- GOAL OF THE EXERCISE: Report all lines of the data below that hold the word "Business".

___ DATA SUPPLIED ___

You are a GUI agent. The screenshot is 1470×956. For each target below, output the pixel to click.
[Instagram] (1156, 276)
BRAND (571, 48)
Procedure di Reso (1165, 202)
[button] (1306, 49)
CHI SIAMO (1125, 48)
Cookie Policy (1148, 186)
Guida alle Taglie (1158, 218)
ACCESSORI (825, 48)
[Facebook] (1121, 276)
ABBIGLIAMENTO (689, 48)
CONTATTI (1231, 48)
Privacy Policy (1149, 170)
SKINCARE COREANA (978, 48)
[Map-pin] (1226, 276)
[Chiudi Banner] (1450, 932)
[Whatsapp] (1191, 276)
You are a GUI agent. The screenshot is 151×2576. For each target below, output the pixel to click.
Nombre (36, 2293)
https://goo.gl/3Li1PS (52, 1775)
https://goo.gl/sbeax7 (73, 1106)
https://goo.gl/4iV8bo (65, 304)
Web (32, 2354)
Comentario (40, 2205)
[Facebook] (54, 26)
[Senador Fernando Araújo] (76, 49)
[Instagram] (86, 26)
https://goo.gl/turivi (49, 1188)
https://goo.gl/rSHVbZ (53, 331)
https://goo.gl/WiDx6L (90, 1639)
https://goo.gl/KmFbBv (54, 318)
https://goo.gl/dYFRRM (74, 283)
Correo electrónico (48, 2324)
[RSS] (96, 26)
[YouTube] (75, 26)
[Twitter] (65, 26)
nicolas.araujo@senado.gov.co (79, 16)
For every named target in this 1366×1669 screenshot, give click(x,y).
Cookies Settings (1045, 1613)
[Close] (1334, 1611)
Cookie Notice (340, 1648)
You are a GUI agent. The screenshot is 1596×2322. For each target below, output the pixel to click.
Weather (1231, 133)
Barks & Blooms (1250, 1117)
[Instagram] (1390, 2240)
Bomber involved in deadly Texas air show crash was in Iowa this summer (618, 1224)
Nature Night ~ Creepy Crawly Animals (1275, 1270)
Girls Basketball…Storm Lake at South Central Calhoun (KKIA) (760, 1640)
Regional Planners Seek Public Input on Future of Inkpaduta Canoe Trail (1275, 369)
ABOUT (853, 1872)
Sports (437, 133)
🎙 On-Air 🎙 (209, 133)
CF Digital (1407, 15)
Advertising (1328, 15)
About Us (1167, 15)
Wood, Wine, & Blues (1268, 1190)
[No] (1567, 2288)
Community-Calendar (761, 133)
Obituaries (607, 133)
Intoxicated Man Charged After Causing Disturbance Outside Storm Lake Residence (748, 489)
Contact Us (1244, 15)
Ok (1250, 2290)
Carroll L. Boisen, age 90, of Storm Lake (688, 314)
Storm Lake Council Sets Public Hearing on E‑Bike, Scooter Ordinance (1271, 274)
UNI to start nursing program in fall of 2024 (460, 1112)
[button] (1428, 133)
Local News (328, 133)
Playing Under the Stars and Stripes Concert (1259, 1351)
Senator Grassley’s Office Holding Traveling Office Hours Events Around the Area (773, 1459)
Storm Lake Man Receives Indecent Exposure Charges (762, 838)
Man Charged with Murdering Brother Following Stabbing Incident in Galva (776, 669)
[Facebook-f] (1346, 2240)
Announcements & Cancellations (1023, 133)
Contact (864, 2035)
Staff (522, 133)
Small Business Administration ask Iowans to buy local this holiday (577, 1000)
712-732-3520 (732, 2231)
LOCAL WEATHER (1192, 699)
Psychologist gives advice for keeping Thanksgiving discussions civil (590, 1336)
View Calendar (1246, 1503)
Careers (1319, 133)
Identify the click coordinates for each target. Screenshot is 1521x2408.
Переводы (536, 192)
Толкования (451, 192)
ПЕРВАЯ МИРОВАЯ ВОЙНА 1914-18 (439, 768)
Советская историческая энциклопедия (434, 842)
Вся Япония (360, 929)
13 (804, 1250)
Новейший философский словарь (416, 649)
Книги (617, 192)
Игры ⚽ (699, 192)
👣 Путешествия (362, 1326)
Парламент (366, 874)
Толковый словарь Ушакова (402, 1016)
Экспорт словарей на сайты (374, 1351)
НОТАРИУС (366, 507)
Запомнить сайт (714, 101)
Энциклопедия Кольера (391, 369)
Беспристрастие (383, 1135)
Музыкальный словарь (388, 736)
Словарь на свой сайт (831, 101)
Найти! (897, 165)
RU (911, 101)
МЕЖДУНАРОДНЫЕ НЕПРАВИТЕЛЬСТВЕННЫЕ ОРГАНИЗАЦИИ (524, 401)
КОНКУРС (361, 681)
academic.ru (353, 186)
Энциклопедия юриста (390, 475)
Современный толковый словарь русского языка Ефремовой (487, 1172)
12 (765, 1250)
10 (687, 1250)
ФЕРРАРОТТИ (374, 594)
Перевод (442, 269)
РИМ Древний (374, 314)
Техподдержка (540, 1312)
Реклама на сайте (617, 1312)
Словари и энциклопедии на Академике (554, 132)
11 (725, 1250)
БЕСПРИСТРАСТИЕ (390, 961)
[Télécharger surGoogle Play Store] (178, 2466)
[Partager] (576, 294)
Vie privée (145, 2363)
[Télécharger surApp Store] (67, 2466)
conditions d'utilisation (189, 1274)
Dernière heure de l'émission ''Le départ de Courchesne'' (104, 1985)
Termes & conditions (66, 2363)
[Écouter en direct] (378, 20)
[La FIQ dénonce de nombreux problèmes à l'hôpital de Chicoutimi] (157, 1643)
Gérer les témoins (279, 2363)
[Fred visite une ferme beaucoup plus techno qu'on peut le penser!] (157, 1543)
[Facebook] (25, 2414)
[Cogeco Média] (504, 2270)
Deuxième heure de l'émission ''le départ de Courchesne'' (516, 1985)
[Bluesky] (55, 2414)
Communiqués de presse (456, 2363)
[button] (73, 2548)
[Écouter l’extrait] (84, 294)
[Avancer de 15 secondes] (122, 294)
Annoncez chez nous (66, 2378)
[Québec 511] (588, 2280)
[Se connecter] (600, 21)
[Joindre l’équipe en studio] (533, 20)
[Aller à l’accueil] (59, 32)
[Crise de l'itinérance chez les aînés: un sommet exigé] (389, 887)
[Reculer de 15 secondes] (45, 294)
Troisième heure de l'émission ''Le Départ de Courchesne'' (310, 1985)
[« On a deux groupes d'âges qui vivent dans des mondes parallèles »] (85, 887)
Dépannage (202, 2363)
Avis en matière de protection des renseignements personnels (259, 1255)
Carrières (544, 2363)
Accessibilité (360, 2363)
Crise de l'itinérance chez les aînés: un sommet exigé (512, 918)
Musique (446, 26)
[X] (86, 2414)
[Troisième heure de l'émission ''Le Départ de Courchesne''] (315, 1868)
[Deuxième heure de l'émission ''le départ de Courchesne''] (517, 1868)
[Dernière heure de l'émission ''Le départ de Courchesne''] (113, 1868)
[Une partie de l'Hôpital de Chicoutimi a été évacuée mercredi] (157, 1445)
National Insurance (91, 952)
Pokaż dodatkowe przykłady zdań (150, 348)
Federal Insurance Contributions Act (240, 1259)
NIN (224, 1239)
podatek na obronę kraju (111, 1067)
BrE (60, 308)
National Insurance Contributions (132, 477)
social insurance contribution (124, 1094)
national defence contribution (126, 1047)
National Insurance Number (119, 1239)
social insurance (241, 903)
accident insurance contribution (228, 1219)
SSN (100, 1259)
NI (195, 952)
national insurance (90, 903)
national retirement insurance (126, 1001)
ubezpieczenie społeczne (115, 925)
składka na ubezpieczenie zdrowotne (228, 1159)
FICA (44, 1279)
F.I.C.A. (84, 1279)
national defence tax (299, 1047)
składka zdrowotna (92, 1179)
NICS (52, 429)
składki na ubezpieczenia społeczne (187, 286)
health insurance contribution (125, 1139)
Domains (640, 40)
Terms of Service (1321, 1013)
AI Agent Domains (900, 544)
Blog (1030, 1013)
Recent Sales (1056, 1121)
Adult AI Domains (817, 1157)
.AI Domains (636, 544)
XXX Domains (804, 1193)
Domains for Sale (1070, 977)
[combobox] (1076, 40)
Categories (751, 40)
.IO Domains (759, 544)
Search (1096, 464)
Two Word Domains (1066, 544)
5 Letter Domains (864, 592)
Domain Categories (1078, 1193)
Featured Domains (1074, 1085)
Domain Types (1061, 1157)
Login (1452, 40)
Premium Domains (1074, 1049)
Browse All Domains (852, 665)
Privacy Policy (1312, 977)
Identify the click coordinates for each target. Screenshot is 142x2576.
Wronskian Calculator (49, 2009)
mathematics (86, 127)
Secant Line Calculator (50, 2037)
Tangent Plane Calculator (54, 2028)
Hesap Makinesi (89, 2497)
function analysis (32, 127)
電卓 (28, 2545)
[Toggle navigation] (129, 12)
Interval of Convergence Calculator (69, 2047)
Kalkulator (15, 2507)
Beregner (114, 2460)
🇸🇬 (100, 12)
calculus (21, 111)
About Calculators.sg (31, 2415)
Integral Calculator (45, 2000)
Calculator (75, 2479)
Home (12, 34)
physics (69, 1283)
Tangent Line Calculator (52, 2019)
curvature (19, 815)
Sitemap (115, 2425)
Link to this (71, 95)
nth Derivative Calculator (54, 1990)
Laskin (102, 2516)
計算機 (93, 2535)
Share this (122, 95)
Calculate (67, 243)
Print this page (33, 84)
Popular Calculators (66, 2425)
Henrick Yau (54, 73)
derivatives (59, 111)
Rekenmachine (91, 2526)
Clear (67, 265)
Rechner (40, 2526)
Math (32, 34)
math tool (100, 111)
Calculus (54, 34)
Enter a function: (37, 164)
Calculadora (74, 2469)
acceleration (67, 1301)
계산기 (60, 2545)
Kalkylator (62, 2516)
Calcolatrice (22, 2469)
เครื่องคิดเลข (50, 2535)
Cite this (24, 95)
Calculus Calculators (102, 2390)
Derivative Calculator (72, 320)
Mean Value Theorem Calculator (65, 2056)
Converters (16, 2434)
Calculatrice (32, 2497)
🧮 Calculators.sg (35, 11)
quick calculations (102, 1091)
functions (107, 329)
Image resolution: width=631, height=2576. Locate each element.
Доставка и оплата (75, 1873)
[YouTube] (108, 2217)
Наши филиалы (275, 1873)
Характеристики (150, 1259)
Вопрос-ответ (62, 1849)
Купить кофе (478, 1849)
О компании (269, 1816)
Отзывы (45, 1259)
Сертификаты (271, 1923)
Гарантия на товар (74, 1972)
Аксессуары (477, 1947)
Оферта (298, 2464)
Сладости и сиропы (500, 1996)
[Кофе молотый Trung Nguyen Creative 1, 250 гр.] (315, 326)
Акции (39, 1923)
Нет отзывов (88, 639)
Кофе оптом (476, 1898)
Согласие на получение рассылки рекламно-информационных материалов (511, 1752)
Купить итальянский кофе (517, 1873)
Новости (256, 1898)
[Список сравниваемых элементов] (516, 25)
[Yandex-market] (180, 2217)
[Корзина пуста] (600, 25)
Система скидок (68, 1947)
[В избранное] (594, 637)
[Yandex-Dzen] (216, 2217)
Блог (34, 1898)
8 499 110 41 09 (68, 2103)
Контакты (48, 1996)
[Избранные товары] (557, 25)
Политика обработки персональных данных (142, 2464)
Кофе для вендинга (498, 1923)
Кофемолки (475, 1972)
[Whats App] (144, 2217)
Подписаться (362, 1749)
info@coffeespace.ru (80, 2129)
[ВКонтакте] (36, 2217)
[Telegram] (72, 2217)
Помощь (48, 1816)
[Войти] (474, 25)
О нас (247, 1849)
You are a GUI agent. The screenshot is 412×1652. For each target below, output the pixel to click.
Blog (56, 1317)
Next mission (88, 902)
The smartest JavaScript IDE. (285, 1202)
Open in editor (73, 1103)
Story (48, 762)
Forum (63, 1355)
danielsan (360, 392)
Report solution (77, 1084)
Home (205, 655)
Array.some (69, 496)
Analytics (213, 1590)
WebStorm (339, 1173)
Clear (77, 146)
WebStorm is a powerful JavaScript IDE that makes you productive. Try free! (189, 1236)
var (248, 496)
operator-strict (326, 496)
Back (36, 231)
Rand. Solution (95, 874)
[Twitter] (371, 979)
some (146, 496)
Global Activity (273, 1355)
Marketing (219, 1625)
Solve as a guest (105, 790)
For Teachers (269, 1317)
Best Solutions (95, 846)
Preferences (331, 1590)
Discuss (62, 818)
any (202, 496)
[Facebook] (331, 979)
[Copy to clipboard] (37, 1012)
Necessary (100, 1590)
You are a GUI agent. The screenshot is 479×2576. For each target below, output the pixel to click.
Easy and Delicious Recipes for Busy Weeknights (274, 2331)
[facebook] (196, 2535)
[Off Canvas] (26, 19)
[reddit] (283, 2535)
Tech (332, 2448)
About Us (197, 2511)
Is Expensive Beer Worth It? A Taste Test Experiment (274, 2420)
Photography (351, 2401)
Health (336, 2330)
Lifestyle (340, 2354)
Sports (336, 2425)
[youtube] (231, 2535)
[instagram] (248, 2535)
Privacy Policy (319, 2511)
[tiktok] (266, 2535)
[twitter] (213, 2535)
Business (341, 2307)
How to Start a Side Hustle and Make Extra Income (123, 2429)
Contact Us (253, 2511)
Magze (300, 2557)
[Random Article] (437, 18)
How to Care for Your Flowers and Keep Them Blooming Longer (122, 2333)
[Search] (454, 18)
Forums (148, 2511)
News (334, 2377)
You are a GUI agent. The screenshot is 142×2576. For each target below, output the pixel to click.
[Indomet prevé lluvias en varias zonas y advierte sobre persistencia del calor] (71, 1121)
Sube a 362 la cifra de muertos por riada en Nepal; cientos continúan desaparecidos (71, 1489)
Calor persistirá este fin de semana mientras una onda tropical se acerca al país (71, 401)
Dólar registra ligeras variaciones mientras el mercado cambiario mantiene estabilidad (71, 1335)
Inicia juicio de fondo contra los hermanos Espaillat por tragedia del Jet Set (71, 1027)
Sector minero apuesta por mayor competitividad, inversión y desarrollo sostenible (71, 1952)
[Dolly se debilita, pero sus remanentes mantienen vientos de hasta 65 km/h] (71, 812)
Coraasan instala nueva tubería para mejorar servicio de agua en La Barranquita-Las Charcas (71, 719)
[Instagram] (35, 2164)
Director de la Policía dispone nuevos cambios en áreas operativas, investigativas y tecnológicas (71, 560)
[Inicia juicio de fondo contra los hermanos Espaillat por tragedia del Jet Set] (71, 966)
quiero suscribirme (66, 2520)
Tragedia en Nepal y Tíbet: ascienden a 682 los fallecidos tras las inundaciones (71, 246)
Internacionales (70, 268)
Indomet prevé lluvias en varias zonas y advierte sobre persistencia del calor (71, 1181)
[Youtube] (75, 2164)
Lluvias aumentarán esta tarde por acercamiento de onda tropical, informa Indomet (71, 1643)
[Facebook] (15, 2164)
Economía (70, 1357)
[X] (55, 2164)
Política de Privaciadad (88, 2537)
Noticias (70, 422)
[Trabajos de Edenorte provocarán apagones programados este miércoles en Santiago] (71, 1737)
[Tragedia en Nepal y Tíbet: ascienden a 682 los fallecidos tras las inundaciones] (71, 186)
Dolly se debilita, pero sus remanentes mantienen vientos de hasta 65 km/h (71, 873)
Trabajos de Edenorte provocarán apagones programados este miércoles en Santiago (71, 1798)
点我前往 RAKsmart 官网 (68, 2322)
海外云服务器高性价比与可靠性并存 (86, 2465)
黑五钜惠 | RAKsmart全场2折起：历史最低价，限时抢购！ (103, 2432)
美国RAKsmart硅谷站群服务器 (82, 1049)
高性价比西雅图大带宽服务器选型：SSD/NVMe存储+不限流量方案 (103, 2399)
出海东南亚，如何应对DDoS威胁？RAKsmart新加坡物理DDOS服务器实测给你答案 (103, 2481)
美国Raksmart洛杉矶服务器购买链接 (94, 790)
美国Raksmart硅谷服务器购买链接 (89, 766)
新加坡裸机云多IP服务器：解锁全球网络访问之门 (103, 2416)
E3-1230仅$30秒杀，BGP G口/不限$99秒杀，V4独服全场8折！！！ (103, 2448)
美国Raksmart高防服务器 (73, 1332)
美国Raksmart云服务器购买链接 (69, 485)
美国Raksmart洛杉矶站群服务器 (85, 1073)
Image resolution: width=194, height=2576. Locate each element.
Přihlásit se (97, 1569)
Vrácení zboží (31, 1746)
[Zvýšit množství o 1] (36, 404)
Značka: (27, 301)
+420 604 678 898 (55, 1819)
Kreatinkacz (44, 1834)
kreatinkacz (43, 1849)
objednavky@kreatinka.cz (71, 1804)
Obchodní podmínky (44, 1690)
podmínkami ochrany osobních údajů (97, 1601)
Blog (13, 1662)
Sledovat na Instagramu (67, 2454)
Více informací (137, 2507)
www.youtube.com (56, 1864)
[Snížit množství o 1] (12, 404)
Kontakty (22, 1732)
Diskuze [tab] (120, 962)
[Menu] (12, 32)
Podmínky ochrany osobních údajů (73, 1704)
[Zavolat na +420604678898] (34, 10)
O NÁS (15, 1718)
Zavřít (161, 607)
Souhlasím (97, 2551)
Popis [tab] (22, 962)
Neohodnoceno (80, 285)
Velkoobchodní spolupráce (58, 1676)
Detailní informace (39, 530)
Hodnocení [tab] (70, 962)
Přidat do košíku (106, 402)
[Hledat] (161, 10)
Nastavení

___

- SOLUTION TO THIS TASK:
Small Business Administration ask Iowans to buy local this holiday (577, 1000)
Business (341, 2307)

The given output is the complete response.